• **WORK REQUIRED**: Rewrite the lines between the one holding "Open the My Answers link" and the one holding "coord(891,40)", inclusive, putting "Screen size" wherever "Screen dimensions" appears and leaving everything else the same.

(Word and item position data)
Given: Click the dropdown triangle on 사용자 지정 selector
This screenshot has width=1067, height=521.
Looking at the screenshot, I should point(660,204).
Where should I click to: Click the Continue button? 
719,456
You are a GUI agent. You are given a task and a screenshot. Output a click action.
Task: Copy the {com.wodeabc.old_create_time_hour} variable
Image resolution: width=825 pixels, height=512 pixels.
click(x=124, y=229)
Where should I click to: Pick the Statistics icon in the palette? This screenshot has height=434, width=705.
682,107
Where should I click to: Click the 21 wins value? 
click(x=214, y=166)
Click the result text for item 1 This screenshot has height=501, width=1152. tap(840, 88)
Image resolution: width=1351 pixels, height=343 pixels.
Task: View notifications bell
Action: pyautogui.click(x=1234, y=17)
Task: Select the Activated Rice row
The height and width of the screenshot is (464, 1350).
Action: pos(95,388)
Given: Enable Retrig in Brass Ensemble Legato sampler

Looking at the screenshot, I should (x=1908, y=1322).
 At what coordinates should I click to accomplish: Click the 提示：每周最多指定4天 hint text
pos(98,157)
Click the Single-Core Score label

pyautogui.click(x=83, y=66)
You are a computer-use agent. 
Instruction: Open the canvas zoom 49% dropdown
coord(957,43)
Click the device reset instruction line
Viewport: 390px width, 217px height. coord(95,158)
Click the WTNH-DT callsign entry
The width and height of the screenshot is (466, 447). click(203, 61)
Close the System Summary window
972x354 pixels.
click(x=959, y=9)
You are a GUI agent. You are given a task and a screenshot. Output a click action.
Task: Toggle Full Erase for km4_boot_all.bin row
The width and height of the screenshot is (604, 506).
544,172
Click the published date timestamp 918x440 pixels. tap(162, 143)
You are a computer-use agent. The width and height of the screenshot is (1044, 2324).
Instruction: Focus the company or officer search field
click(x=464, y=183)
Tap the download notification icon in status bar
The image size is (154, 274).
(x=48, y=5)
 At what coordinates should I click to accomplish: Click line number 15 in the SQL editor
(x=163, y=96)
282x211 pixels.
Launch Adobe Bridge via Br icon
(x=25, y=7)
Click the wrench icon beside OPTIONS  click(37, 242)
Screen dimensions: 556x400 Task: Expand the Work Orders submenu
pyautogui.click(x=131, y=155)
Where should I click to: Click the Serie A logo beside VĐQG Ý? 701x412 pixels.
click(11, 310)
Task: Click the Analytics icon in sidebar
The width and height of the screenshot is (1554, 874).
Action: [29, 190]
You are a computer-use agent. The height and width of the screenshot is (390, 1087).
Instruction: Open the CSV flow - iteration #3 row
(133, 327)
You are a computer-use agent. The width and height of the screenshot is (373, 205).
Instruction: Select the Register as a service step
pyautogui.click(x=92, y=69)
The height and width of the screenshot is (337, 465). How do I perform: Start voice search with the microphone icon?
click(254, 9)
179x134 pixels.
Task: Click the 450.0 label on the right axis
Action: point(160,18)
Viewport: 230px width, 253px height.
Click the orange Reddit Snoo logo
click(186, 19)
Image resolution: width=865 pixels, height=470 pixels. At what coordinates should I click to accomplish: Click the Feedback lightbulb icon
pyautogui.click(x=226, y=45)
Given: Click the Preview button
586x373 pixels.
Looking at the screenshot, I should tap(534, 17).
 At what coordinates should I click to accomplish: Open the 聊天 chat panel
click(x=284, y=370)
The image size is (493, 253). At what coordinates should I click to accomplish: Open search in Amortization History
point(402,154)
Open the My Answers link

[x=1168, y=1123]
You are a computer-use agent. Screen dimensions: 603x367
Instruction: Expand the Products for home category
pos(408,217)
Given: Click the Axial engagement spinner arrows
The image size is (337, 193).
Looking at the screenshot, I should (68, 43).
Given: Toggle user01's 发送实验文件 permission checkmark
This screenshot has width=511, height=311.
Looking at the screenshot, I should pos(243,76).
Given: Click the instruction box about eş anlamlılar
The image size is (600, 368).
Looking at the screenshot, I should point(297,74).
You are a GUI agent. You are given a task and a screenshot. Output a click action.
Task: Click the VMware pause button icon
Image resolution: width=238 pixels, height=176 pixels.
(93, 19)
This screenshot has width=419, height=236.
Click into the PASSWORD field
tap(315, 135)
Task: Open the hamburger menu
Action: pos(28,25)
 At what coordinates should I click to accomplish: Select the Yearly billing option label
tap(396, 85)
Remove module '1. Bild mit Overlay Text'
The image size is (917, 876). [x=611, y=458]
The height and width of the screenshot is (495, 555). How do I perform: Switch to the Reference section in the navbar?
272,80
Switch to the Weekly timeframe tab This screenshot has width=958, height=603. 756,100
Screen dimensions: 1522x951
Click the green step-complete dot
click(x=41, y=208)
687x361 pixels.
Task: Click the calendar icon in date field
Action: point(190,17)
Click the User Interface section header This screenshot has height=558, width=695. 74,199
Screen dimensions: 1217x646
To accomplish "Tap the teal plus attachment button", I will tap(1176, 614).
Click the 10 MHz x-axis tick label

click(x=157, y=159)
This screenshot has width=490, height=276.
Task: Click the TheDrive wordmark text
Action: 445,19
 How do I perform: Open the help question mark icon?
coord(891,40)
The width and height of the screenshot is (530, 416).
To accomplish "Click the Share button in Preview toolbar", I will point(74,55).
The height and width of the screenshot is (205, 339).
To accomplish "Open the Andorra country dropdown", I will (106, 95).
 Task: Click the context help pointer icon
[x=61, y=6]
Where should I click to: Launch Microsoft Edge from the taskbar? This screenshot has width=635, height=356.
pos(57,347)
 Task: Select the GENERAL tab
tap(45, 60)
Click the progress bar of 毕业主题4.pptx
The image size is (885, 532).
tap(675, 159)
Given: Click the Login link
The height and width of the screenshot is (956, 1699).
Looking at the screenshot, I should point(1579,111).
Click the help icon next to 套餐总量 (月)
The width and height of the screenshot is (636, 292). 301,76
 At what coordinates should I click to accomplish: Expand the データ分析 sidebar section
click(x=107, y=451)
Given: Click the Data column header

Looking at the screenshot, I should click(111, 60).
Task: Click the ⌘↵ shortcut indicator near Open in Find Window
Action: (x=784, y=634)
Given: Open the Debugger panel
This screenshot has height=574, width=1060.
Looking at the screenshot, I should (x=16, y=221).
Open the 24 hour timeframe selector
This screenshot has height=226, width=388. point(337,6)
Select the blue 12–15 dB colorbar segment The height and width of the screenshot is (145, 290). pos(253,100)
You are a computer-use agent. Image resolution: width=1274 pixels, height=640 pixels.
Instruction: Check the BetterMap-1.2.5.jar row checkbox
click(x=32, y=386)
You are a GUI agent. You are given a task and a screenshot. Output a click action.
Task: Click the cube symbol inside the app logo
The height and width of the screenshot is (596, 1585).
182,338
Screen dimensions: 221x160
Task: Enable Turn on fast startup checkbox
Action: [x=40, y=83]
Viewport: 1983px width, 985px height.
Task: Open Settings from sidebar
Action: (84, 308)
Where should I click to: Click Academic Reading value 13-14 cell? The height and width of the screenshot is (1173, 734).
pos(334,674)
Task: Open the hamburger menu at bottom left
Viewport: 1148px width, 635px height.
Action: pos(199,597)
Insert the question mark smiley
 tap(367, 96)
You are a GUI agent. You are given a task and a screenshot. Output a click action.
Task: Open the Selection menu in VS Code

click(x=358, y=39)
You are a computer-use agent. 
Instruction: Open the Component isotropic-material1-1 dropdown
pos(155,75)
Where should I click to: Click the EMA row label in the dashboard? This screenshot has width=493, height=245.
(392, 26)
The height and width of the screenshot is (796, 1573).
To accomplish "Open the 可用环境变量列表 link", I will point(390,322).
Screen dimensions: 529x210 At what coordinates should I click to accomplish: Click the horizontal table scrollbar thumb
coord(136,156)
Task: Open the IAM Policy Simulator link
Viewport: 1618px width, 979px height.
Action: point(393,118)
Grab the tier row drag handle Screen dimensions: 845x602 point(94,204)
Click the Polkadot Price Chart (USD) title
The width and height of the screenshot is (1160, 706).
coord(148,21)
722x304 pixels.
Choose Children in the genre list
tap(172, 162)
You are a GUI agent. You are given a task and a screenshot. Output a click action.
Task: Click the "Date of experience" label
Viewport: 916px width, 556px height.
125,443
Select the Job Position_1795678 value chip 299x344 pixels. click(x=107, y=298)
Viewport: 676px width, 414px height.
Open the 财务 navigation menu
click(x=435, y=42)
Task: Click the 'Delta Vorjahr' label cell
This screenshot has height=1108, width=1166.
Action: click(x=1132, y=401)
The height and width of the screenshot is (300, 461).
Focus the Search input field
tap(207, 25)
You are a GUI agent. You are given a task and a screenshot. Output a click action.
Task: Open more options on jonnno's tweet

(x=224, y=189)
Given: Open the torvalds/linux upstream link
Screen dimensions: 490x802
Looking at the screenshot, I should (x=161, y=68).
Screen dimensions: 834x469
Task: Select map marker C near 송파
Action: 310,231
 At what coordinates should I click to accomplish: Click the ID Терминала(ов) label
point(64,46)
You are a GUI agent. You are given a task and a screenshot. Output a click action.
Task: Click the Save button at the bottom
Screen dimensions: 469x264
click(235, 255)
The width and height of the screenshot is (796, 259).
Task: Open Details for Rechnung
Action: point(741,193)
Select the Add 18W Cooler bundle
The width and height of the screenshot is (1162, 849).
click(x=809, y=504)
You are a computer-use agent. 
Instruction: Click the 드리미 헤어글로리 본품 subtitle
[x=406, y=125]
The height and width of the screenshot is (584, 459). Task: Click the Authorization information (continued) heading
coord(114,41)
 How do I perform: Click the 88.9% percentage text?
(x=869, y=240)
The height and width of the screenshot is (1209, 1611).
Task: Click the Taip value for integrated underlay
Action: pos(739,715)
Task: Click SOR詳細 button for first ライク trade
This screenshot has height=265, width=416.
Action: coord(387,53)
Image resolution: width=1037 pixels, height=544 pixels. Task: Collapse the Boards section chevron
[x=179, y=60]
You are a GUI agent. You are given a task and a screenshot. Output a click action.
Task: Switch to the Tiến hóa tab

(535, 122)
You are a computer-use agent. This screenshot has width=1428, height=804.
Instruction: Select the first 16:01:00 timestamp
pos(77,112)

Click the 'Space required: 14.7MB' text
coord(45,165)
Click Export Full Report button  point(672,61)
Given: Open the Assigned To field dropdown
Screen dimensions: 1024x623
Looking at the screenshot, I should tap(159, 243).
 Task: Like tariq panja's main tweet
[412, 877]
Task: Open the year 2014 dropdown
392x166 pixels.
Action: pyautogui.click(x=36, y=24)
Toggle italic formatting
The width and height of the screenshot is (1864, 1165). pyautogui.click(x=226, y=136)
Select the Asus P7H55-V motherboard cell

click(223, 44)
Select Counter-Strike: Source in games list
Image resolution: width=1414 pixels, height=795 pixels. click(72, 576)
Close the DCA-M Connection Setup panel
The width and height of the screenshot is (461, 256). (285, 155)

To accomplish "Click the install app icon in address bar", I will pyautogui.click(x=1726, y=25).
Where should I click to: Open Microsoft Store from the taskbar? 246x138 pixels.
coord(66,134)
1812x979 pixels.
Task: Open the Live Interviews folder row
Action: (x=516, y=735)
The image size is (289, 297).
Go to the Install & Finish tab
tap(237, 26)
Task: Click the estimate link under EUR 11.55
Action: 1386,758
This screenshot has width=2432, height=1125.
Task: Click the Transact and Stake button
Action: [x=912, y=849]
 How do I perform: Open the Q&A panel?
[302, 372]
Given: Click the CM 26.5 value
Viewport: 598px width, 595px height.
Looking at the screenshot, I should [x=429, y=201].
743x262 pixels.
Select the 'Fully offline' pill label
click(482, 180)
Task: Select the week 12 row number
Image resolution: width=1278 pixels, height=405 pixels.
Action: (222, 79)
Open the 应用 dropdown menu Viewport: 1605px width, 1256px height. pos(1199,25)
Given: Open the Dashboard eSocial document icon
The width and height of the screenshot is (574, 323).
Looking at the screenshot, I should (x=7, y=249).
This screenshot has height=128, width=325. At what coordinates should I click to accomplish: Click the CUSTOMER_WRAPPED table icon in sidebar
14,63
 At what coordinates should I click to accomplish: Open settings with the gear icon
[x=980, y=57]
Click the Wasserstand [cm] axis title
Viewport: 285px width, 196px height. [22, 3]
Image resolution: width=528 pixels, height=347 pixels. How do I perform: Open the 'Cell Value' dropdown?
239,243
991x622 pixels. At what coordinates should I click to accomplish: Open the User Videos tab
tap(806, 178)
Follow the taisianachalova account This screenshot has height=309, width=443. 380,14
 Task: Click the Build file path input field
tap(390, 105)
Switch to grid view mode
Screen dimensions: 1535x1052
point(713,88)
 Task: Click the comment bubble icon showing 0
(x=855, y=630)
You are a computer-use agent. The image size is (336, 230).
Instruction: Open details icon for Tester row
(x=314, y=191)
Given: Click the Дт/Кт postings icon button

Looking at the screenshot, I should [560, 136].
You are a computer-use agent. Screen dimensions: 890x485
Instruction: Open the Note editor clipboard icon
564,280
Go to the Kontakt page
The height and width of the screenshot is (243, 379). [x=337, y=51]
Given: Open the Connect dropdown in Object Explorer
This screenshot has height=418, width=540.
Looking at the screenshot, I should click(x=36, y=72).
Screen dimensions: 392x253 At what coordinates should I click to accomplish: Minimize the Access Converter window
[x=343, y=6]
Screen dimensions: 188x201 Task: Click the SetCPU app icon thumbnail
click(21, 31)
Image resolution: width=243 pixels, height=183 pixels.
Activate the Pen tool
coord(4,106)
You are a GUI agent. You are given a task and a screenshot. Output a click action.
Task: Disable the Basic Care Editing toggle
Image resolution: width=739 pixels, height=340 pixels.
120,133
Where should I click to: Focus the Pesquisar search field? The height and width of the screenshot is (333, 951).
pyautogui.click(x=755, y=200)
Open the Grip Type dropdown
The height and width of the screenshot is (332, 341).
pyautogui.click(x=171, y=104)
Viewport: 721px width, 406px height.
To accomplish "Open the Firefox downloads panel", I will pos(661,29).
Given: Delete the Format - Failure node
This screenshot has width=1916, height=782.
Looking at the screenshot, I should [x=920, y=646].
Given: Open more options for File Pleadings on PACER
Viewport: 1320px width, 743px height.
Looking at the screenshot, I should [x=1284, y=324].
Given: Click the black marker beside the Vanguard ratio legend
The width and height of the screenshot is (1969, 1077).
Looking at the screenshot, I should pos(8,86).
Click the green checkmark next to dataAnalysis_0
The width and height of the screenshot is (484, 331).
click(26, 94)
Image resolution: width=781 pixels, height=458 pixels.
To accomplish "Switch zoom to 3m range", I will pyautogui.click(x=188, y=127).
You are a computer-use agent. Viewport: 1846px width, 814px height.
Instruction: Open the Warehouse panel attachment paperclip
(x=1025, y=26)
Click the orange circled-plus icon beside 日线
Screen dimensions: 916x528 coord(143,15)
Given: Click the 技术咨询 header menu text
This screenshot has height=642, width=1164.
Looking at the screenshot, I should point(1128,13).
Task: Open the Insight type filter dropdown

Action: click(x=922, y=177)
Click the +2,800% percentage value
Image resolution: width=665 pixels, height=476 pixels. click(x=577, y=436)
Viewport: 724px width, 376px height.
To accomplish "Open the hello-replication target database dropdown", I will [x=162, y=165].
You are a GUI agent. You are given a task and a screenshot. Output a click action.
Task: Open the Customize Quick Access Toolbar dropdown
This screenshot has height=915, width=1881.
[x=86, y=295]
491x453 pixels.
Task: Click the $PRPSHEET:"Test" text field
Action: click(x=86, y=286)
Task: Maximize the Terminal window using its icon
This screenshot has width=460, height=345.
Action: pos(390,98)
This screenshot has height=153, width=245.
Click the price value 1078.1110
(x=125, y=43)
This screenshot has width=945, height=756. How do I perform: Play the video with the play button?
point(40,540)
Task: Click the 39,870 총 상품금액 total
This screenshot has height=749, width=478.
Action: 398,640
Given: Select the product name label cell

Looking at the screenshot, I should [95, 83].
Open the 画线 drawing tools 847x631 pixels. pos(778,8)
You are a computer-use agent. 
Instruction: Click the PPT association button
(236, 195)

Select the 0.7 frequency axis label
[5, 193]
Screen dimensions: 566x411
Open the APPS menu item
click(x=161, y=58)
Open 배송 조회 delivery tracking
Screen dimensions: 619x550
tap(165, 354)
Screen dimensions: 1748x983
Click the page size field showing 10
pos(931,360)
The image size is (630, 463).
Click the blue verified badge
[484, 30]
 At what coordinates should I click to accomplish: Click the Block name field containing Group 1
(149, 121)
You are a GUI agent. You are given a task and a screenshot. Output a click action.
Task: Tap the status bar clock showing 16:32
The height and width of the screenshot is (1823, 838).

• **THE RESULT**:
Open the My Answers link

[x=1168, y=1123]
You are a computer-use agent. Screen size: 603x367
Instruction: Expand the Products for home category
pos(408,217)
Given: Click the Axial engagement spinner arrows
The image size is (337, 193).
Looking at the screenshot, I should (68, 43).
Given: Toggle user01's 发送实验文件 permission checkmark
This screenshot has width=511, height=311.
Looking at the screenshot, I should pos(243,76).
Given: Click the instruction box about eş anlamlılar
The image size is (600, 368).
Looking at the screenshot, I should point(297,74).
You are a GUI agent. You are given a task and a screenshot. Output a click action.
Task: Click the VMware pause button icon
Image resolution: width=238 pixels, height=176 pixels.
(93, 19)
This screenshot has width=419, height=236.
Click into the PASSWORD field
tap(315, 135)
Task: Open the hamburger menu
Action: pos(28,25)
 At what coordinates should I click to accomplish: Select the Yearly billing option label
tap(396, 85)
Remove module '1. Bild mit Overlay Text'
The image size is (917, 876). [x=611, y=458]
The height and width of the screenshot is (495, 555). How do I perform: Switch to the Reference section in the navbar?
272,80
Switch to the Weekly timeframe tab This screenshot has width=958, height=603. 756,100
Screen size: 1522x951
Click the green step-complete dot
click(x=41, y=208)
687x361 pixels.
Task: Click the calendar icon in date field
Action: point(190,17)
Click the User Interface section header This screenshot has height=558, width=695. 74,199
Screen size: 1217x646
To accomplish "Tap the teal plus attachment button", I will tap(1176, 614).
Click the 10 MHz x-axis tick label

click(x=157, y=159)
This screenshot has width=490, height=276.
Task: Click the TheDrive wordmark text
Action: 445,19
 How do I perform: Open the help question mark icon?
coord(891,40)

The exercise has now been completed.